→ **Written exercise**: Echo the listing word for word, from its first line through the line containing "Looking at the", including both ends. Leave the pictures out of your reply.

Dataset items:
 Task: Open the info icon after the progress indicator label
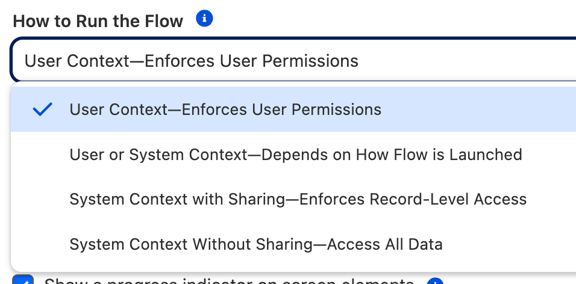[x=435, y=281]
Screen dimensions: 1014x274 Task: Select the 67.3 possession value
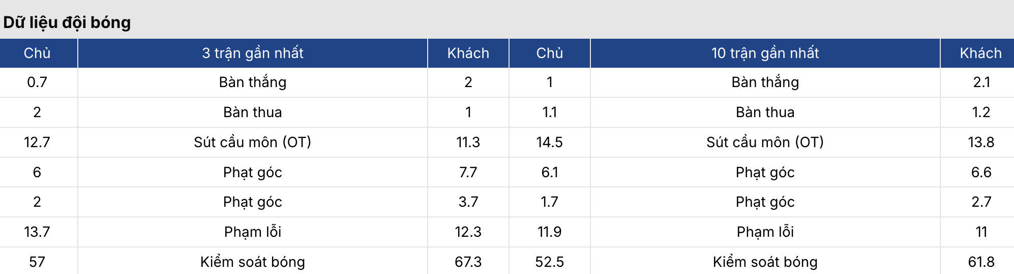point(468,262)
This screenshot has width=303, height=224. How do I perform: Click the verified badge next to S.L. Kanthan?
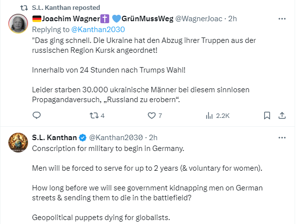pos(84,137)
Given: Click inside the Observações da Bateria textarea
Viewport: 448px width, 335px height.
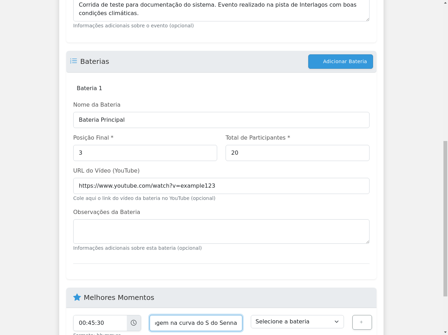Looking at the screenshot, I should pyautogui.click(x=221, y=232).
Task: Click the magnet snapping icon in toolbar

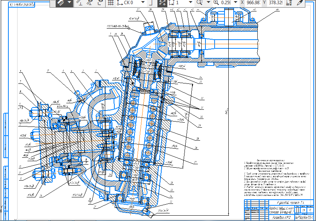Action: [61, 3]
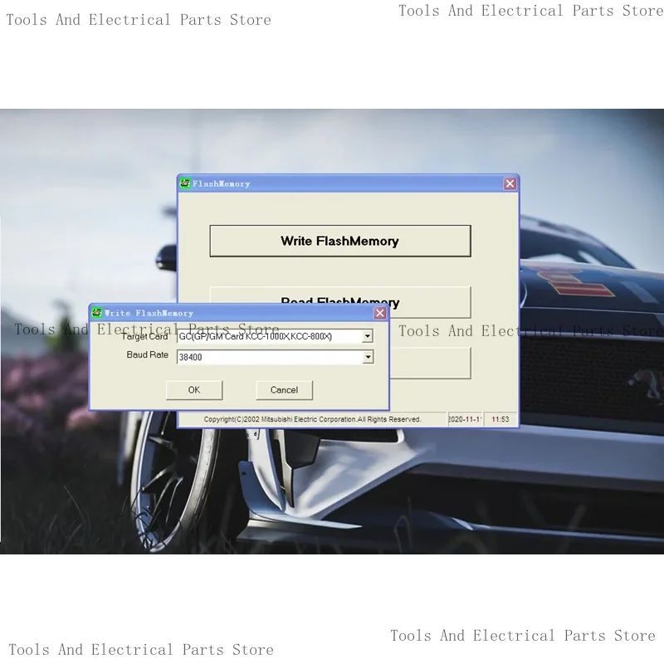The width and height of the screenshot is (664, 664).
Task: Close the Write FlashMemory dialog
Action: [380, 313]
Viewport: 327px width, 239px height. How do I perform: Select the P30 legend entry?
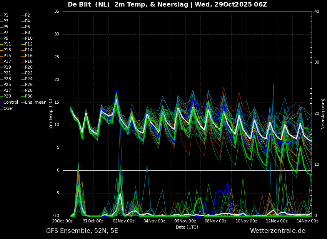coord(27,96)
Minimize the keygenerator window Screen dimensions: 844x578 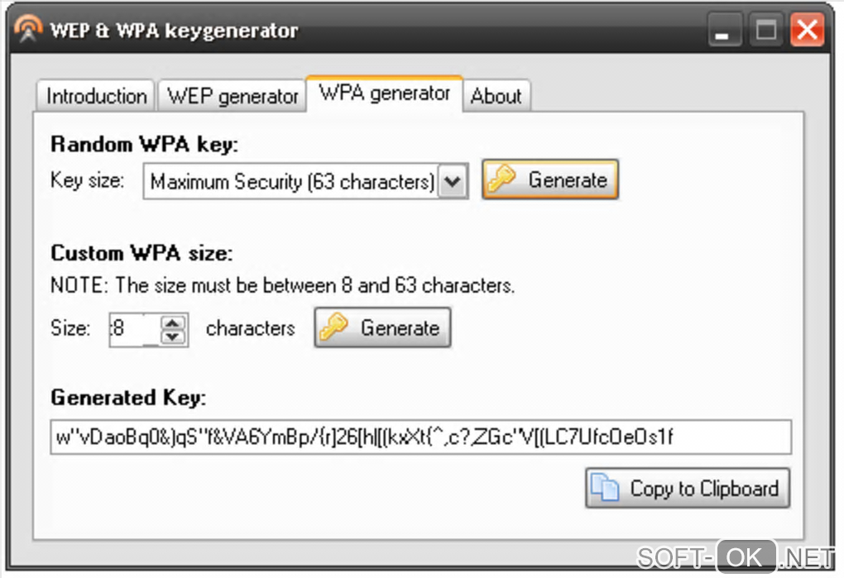point(725,32)
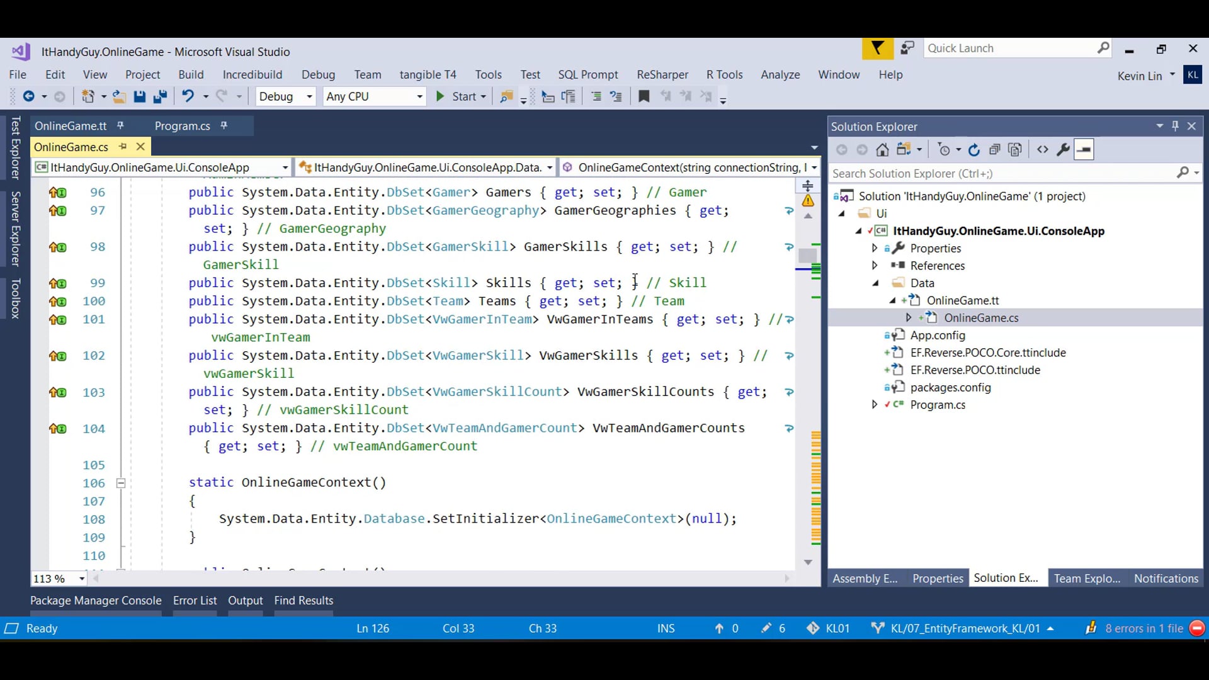This screenshot has height=680, width=1209.
Task: Switch to the Program.cs tab
Action: [x=182, y=126]
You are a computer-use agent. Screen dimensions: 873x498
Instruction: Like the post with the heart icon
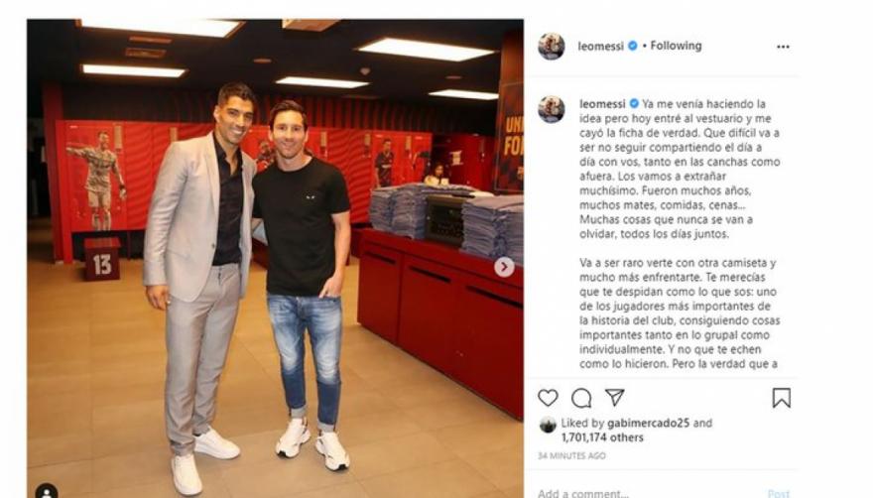coord(548,398)
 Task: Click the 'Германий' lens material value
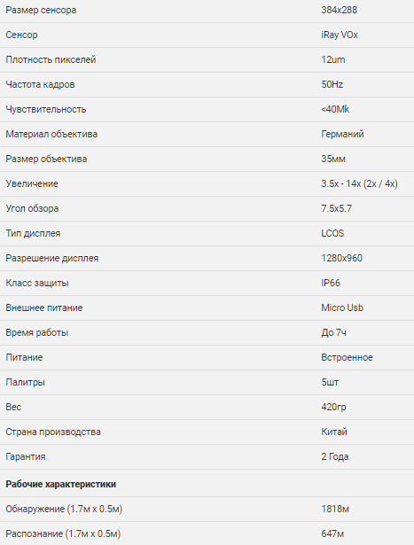[342, 134]

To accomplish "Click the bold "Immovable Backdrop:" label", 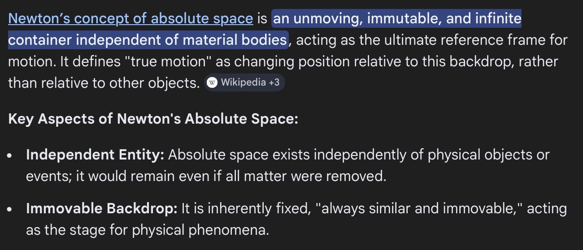I will pos(102,209).
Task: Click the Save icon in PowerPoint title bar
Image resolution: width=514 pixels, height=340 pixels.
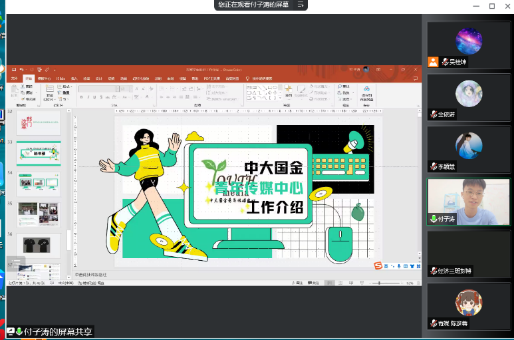Action: point(13,69)
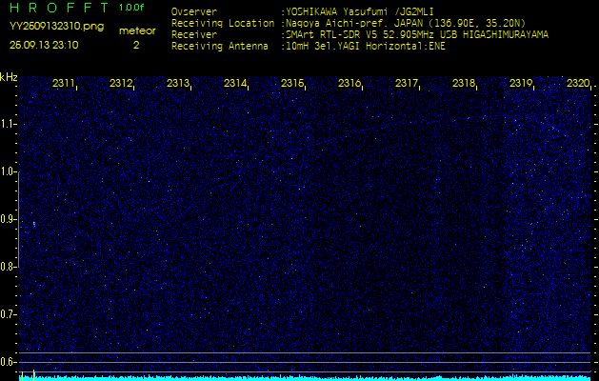Screen dimensions: 599x381
Task: Click the meteor label
Action: [x=137, y=31]
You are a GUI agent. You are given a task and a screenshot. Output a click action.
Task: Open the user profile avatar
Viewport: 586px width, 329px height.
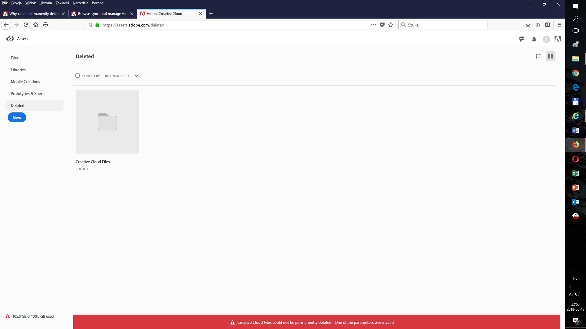tap(546, 39)
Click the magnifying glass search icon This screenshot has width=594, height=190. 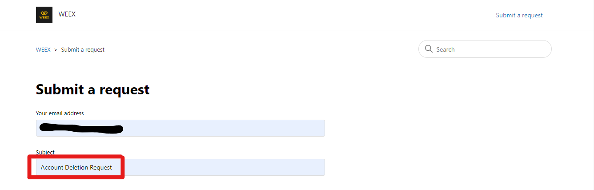429,49
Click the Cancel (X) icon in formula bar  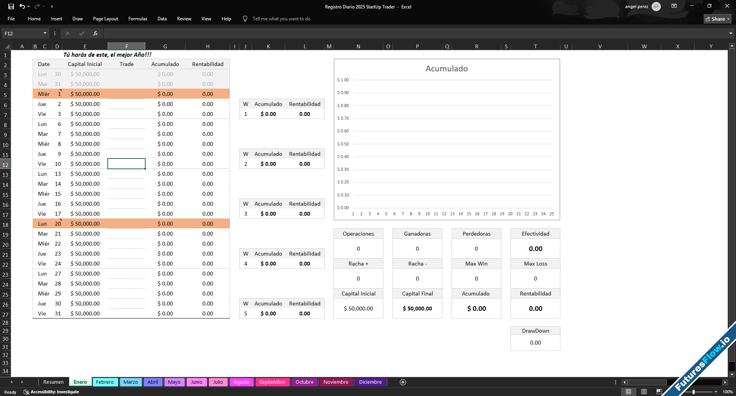pyautogui.click(x=68, y=33)
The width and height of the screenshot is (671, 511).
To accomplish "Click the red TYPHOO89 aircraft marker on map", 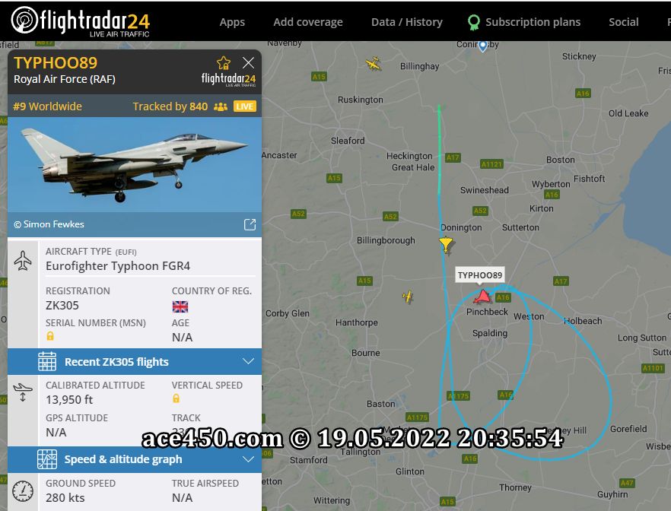I will [x=483, y=297].
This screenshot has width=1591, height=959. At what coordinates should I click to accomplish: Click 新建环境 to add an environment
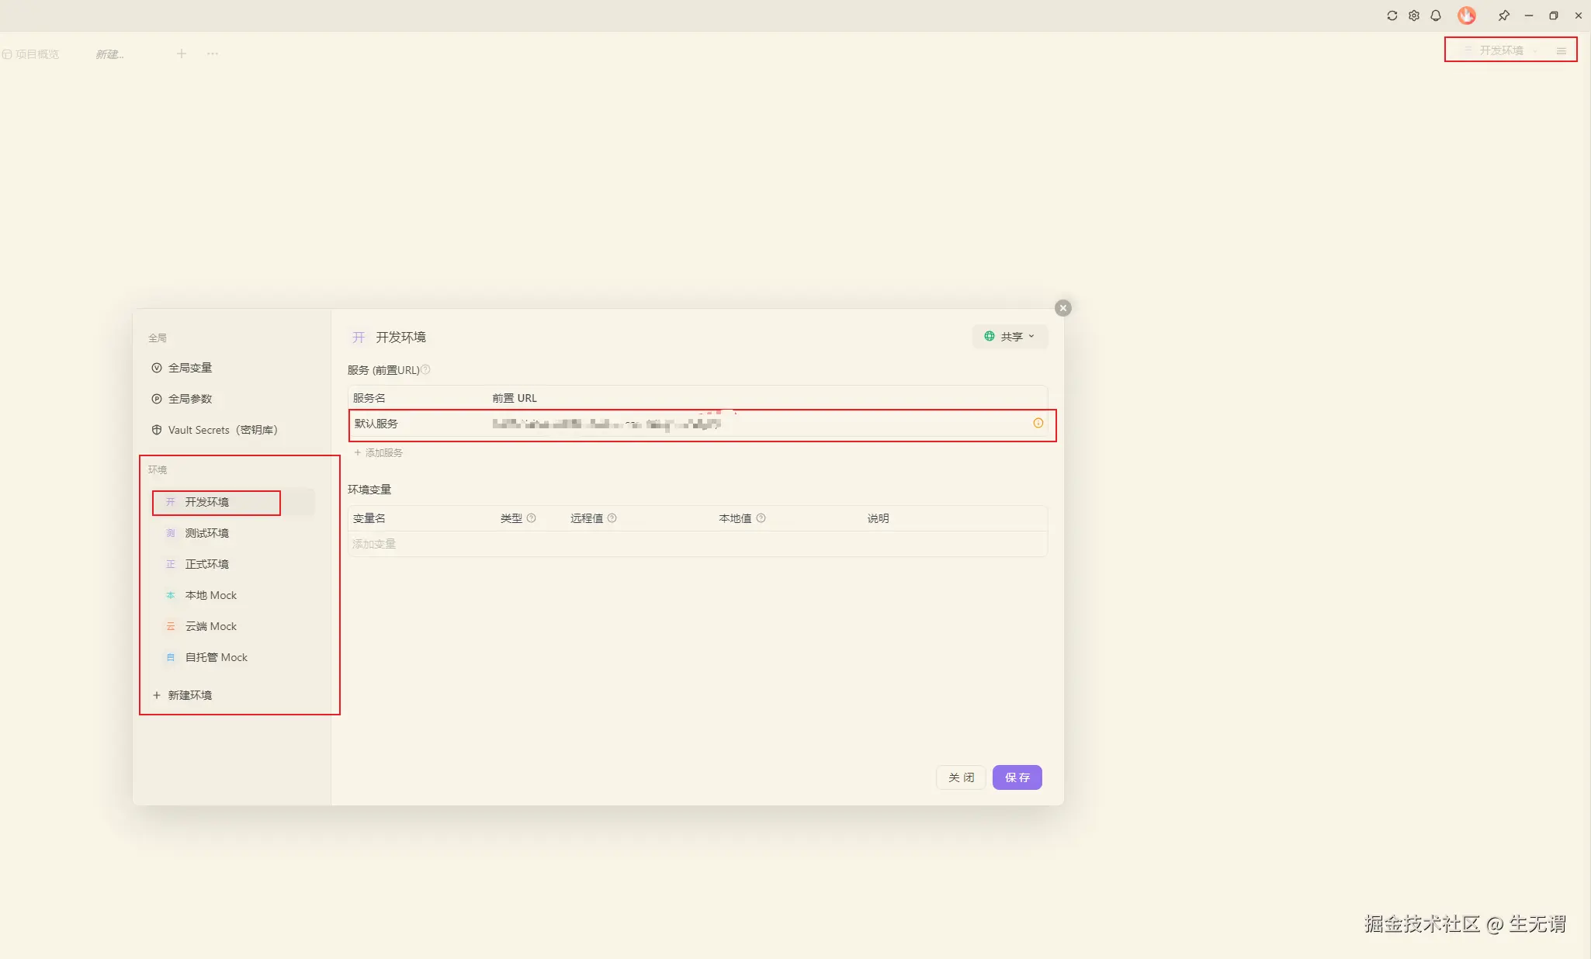click(x=189, y=695)
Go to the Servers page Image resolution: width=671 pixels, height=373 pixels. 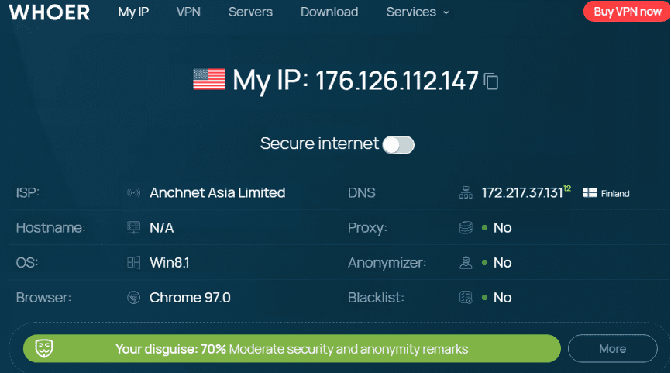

→ **The result**:
 Task: Open the info icon after the progress indicator label
[x=435, y=281]
Screen dimensions: 1014x274 Task: Select the 67.3 possession value
point(468,262)
This screenshot has width=303, height=224. How do I perform: Click the verified badge next to S.L. Kanthan?
pos(84,137)
Given: Click inside the Observações da Bateria textarea
Viewport: 448px width, 335px height.
Looking at the screenshot, I should pyautogui.click(x=221, y=232).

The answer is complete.